Fiocruz debate comunicação pública e democracia no Brasil

André Costa, César Guerra Chevrand, Claudio Oliveira e Renata Moehlecke


“Esse seminário ocorre em um momento muito grave do nosso contexto político e, ao mesmo tempo, prepara uma revisão da Política de Comunicação da nossa instituição pautada pelo conceito de comunicação pública”, destacou a vice-presidente de Ensino, Comunicação e Informação da Fundação, Nísia Trindade, na mesa de abertura da Semana de Comunicação da Fiocruz, que ocorre de 25 a 29 de julho. “Este não é um evento isolado e certamente o debate aqui vai contribuir muito para reflexão que todos na Fiocruz vão poder realizar”.
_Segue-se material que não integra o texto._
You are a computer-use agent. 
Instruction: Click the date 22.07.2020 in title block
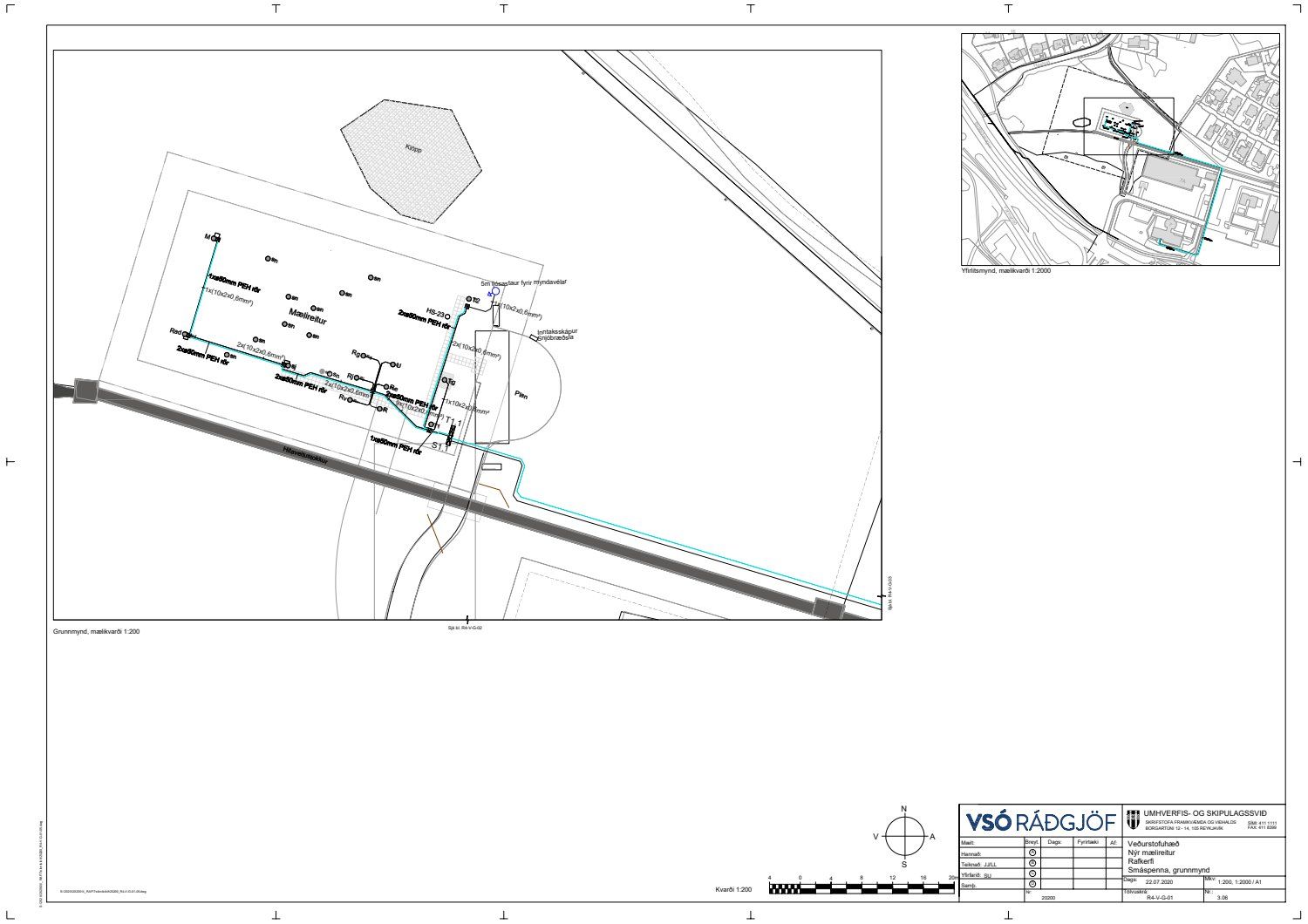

Segundo Nísia, o evento coloca em pauta a Comunicação, tema fundamental atualmente para se pensar a democracia no Brasil. A proposta é que a semana de debates auxilie na construção coletiva de uma Política de Comunicação institucional. “Nossa ideia é que essa discussão vá a uma consulta pública na comunidade Fiocruz e, depois, para o nosso Conselho Deliberativo. Também o Conselho Superior será chamado a discutir esse tema como um tema de grande prioridade institucional”, afirmou. Ela ainda acrescentou: “Essa Política de Comunicação está associada a outras políticas que estão sendo instituídas na Fiocruz, com o propósito da democratização da informação, de ter uma comunicação pública e cidadã. Dentre essas políticas, está a de Acesso Aberto, que foi instituída no início de 2015”.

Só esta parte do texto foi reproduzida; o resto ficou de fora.